Im reading a paper by Matomaki here, and the following is stated (I'm paraphrasing):
"By the Cauchy-Schwarz inequality and the large sieve, we have
$$\sum_{q \leq Q}\frac{q}{\phi(q)}\sum_{\substack{\chi\text{(mod $q$)}\\\text{primtiive}}} \big{|}\sum_{a \in \mathcal{A}}\chi(a)\sum_{b \in \mathcal{B}}\chi(b) \big{|} \leq (Q^2 + N)(AB)^{1/2}$$
where $Q,N$ are positive integers and $\mathcal{A}, \mathcal{B}\subseteq \{1,…,N\}$ and $|\mathcal{A}| = A$ and $|\mathcal{B}| = B$."
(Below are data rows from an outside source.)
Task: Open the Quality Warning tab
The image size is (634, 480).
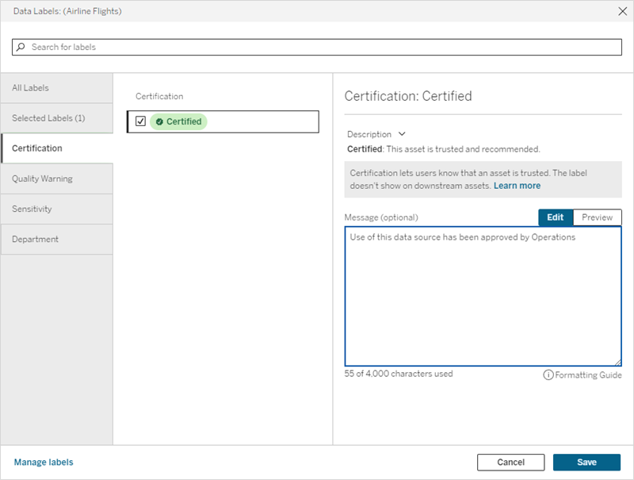Action: [x=57, y=179]
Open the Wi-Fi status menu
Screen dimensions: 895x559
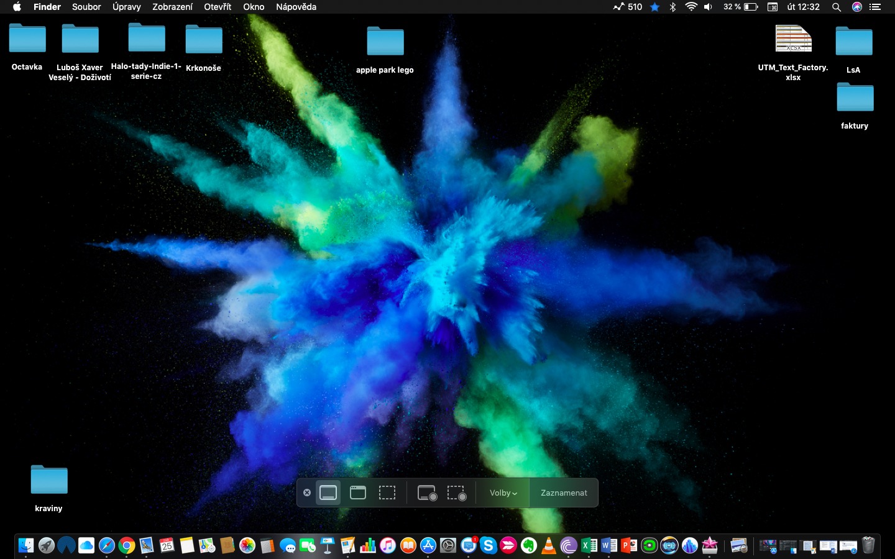coord(691,7)
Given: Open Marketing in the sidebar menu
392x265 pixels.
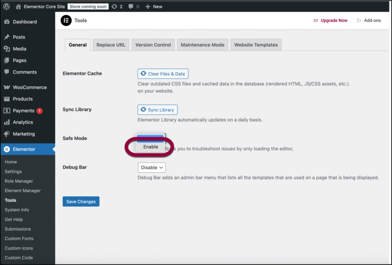Looking at the screenshot, I should click(23, 134).
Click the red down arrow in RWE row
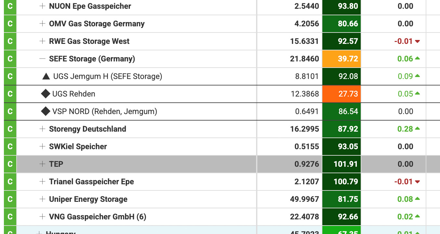440x234 pixels. click(418, 41)
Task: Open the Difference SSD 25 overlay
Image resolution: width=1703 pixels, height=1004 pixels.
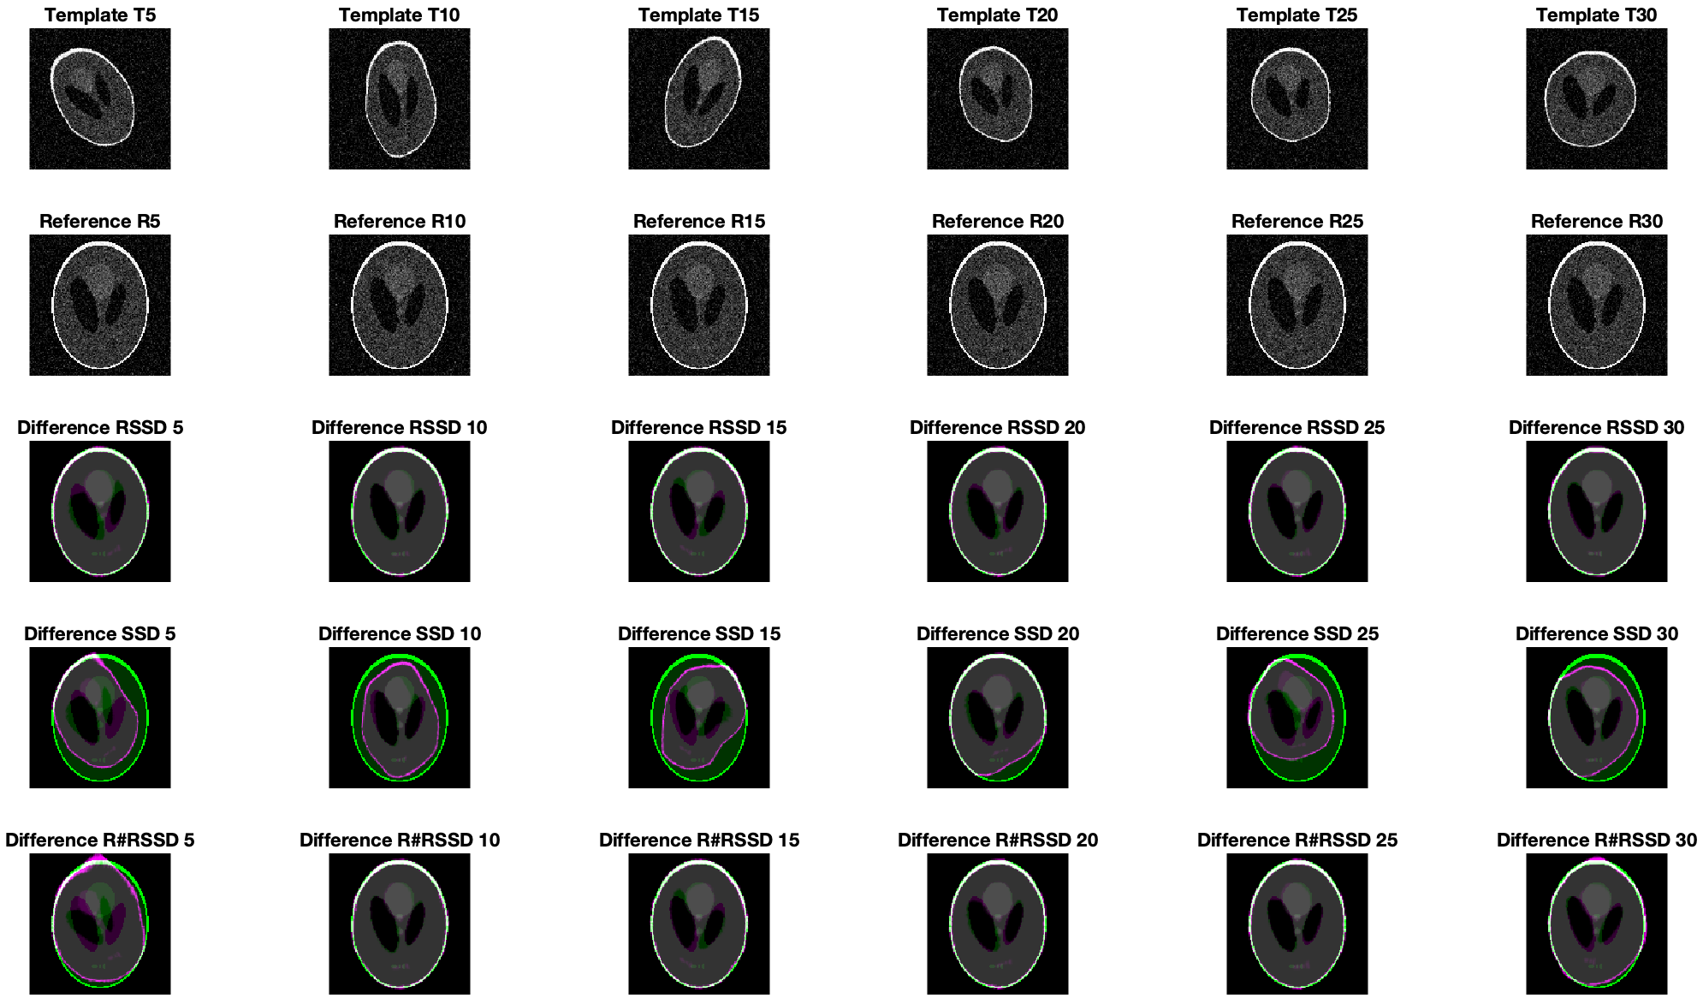Action: coord(1297,717)
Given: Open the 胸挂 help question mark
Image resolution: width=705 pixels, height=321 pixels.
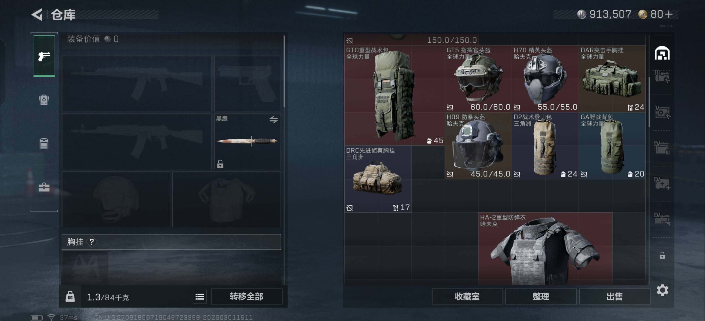Looking at the screenshot, I should (92, 242).
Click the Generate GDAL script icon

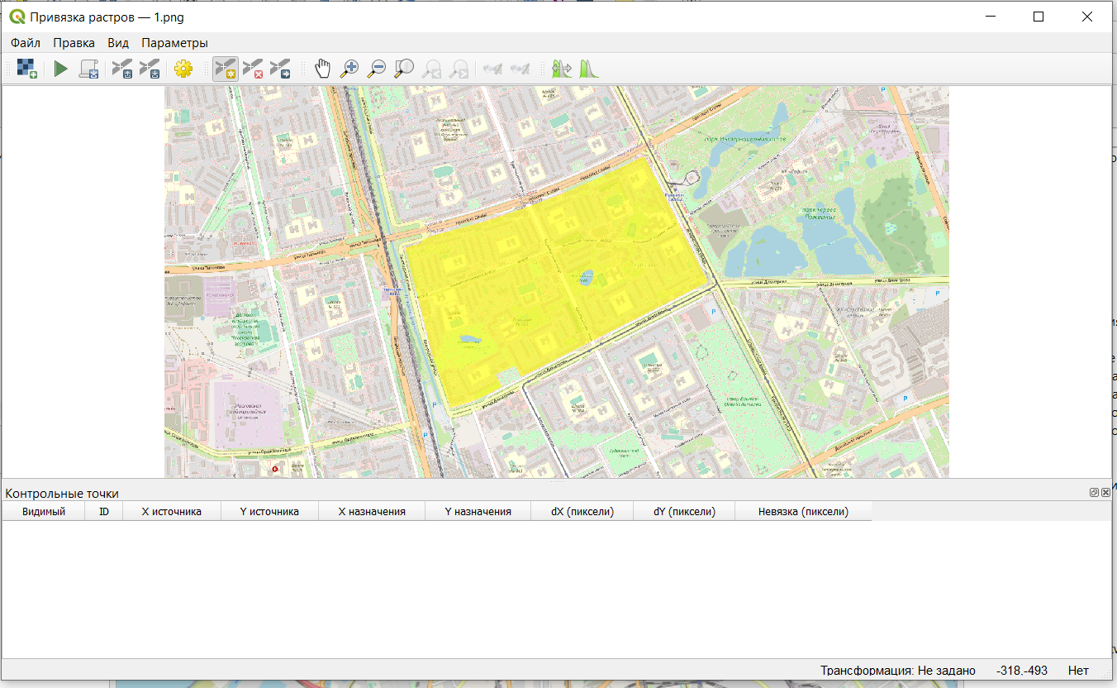88,69
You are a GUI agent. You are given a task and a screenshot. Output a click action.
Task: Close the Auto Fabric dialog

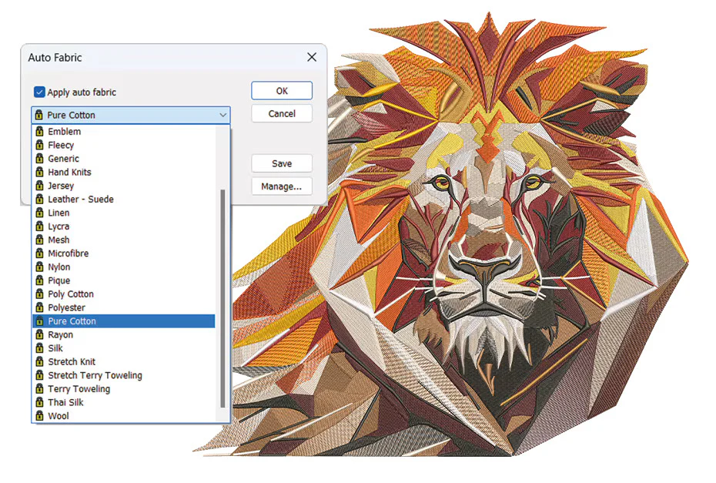pyautogui.click(x=312, y=57)
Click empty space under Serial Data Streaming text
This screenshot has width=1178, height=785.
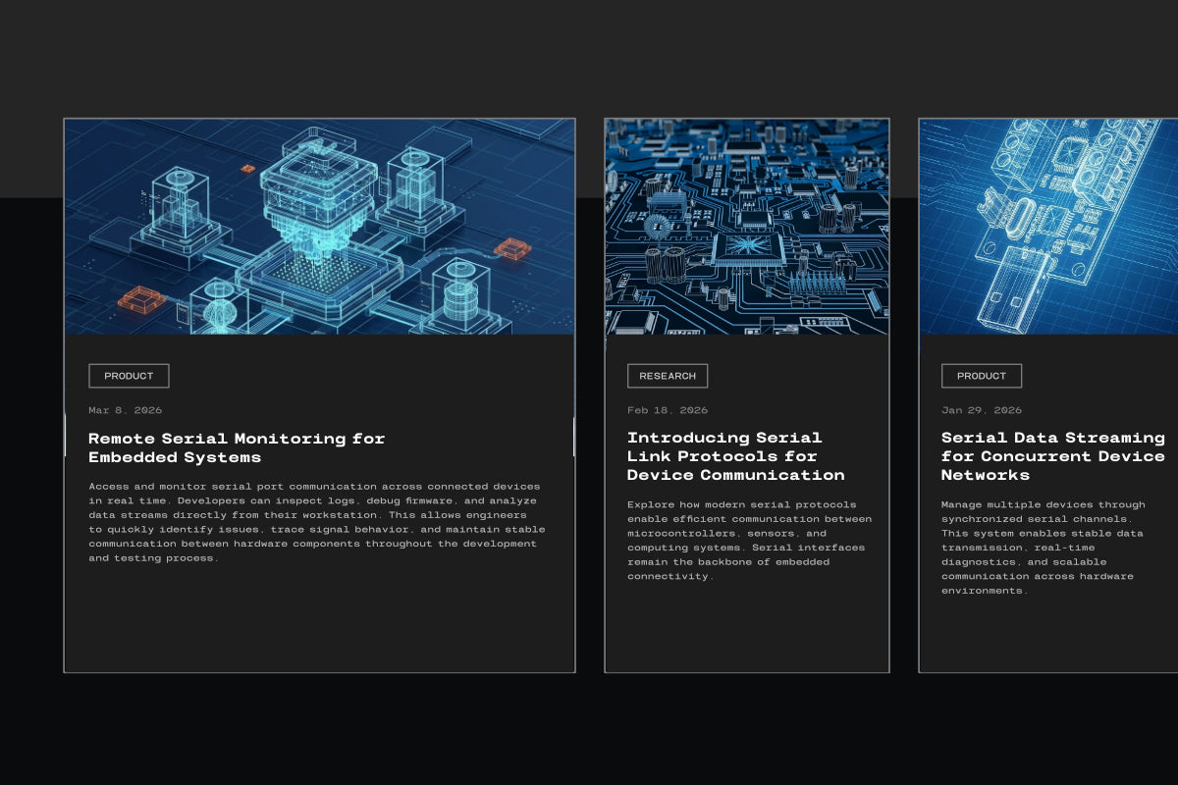[1048, 635]
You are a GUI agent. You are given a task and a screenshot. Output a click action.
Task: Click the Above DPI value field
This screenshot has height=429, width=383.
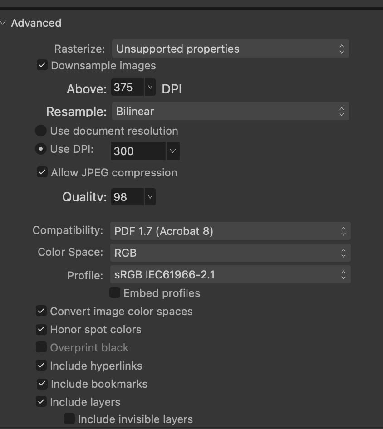coord(128,87)
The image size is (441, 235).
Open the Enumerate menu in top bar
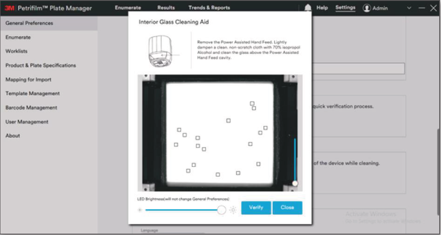tap(128, 8)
Now I am not so concerned with the application of the large sieve, but I am a little confused about how she applied Cauchy-Schwarz. Of course the large sieve she is referring to states
$$\sum_{q \leq Q}\frac{q}{\phi(q)}\sum_{\substack{\chi\text{(mod $q$)}\\\text{primtiive}}} \big{|}\sum_{n \leq N }a_n\chi(n)\big{|}^2 \leq (Q^2 + N)\sum_{n \leq N}|a_n|^2.$$
But I am unsure of how she used Cauchy-Schwarz, especially with multiplicative characters. Does anyone have any thoughts?
Best Answer
As she writes, first apply Cauchy-Schwarz, and only then apply the large sieve (twice). The relevant instance of Cauchy-Schwarz is $$|x_1 x_2| \le \frac{|x_1|^2+|x_2|^2}{2},$$ which, by replacing $x_1$ and $x_2$ by $x_1\sqrt{C}$ and $x_2/\sqrt{C}$ ($C>0$) becomes $$|x_1 x_2| \le \frac{C |x_1|^2 + C^{-1} |x_2|^2}{2}.$$ We apply it with $x_1=\sum_{a \in \mathcal{A}} \chi(a)$ and $x_2 = \sum_{b \in \mathcal{B}}\chi(b)$ and with $C$ to be determined later (but independent of $\chi$). We obtain that the relevant sum is $$\le \frac{1}{2}\left( C\sum_{q \le Q} \frac{q}{\phi(q)}\sum_{\substack{\chi \bmod q\\ \text{primitive}}}\left|\sum_{a \in \mathcal{A}} \chi(a)\right|^2 + C^{-1}\sum_{q \le Q} \frac{q}{\phi(q)}\sum_{\substack{\chi \bmod q\\ \text{primitive}}} \left|\sum_{b \in \mathcal{B}} \chi(b)\right|^2 \right),$$ which, by two applications of the large sieve, is $$\le \frac{1}{2}(Q^2 + N)\left( CA+ C^{-1} B\right).$$ Now take $C=\sqrt{B/A}$.